▶ **Activity**
Your response should contain exactly the lines running from the one with "Viewport: 871px width, 1372px" to the end of the data below, both included, and no pictures.

Data entries
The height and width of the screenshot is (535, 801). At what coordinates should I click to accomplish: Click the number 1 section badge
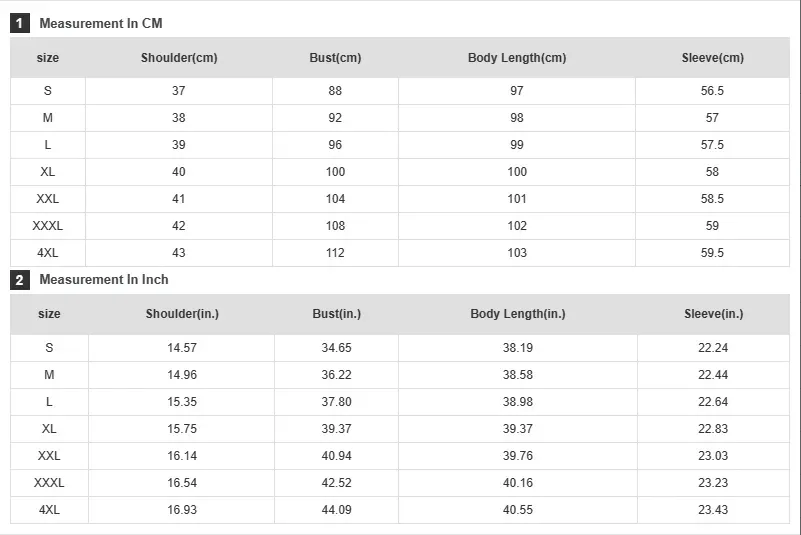tap(20, 23)
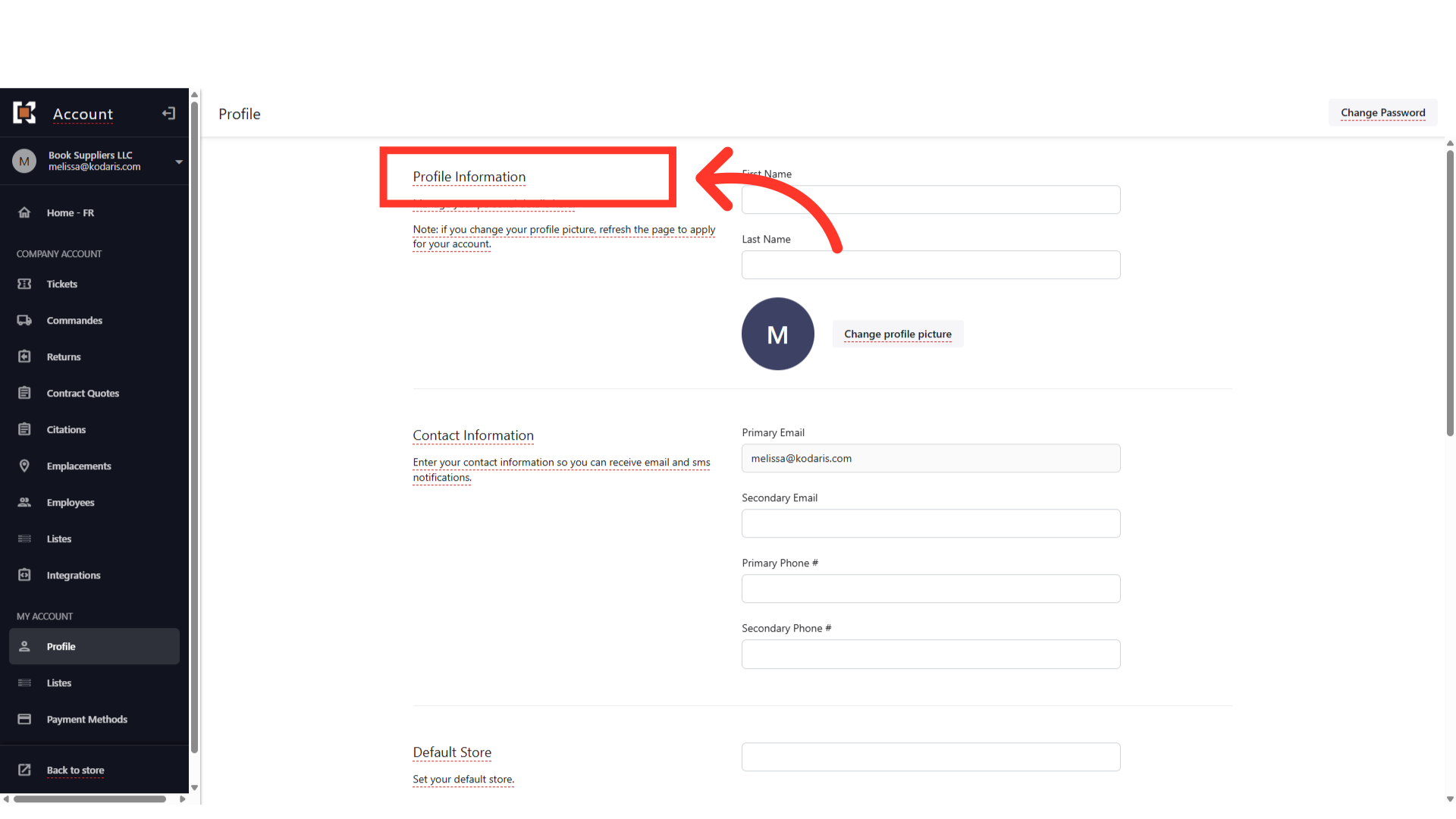Select the Returns icon in the sidebar
This screenshot has width=1456, height=819.
pyautogui.click(x=24, y=356)
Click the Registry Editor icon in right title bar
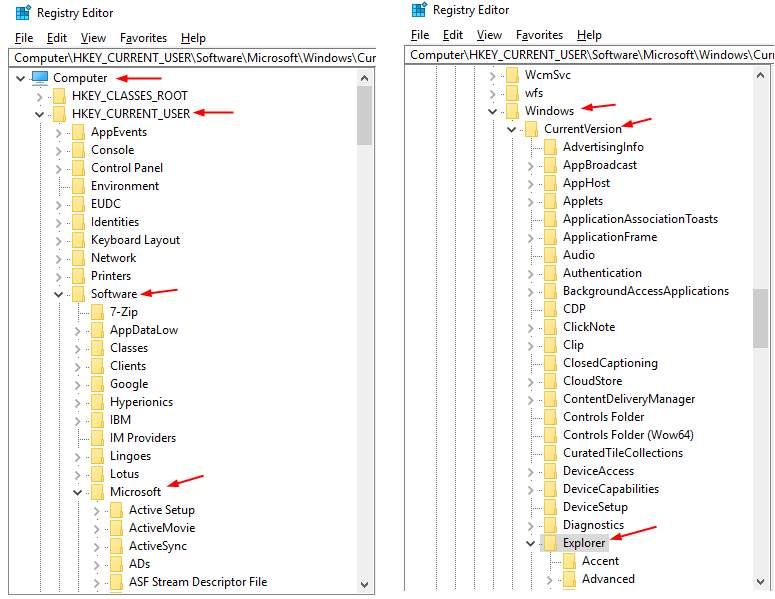 click(x=418, y=10)
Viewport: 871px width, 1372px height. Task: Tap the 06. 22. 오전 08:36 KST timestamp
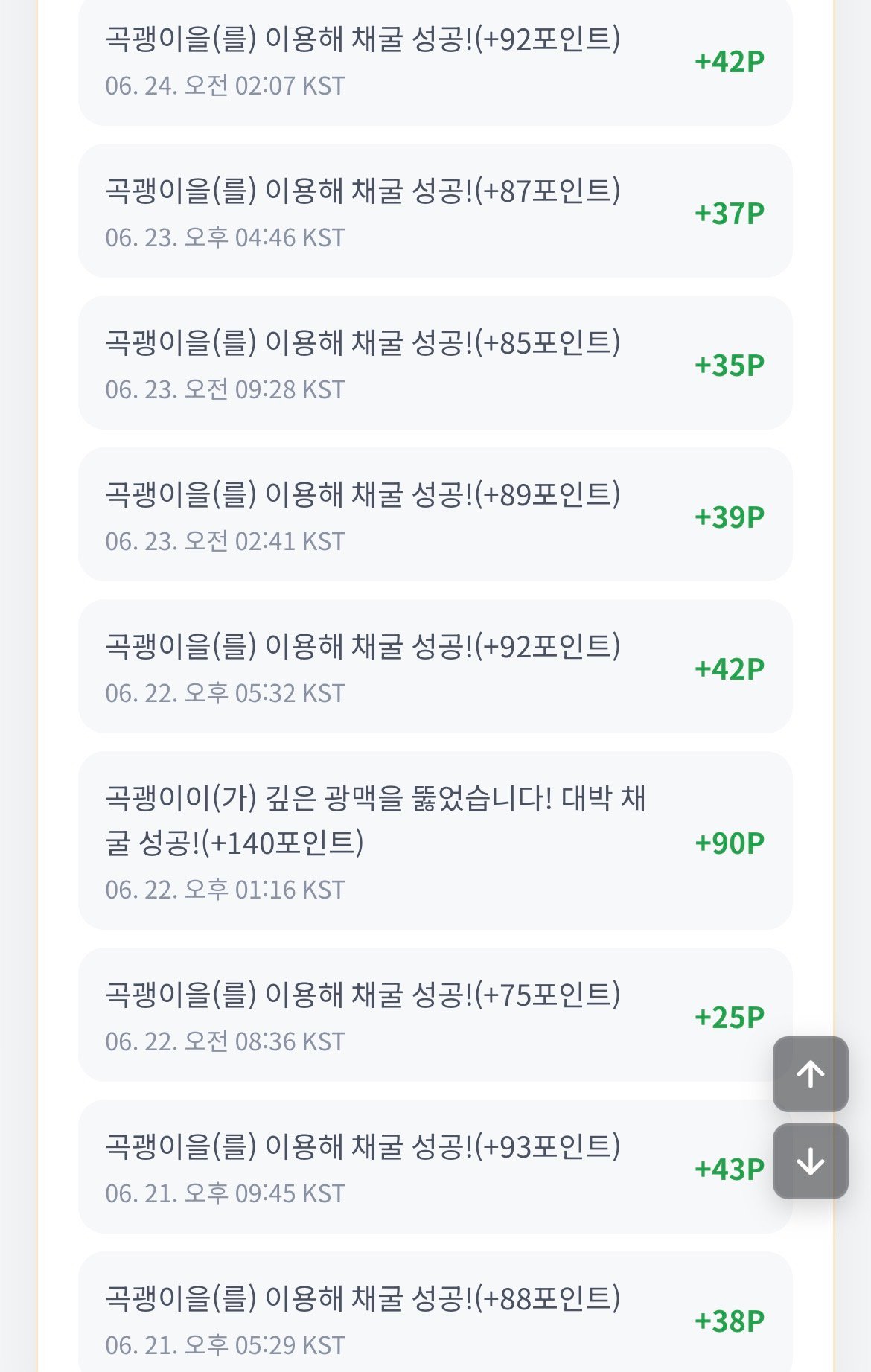pos(225,1042)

▶ **Result below**
Viewport: 871px width, 1372px height. Task: Tap the 06. 22. 오전 08:36 KST timestamp
pos(225,1042)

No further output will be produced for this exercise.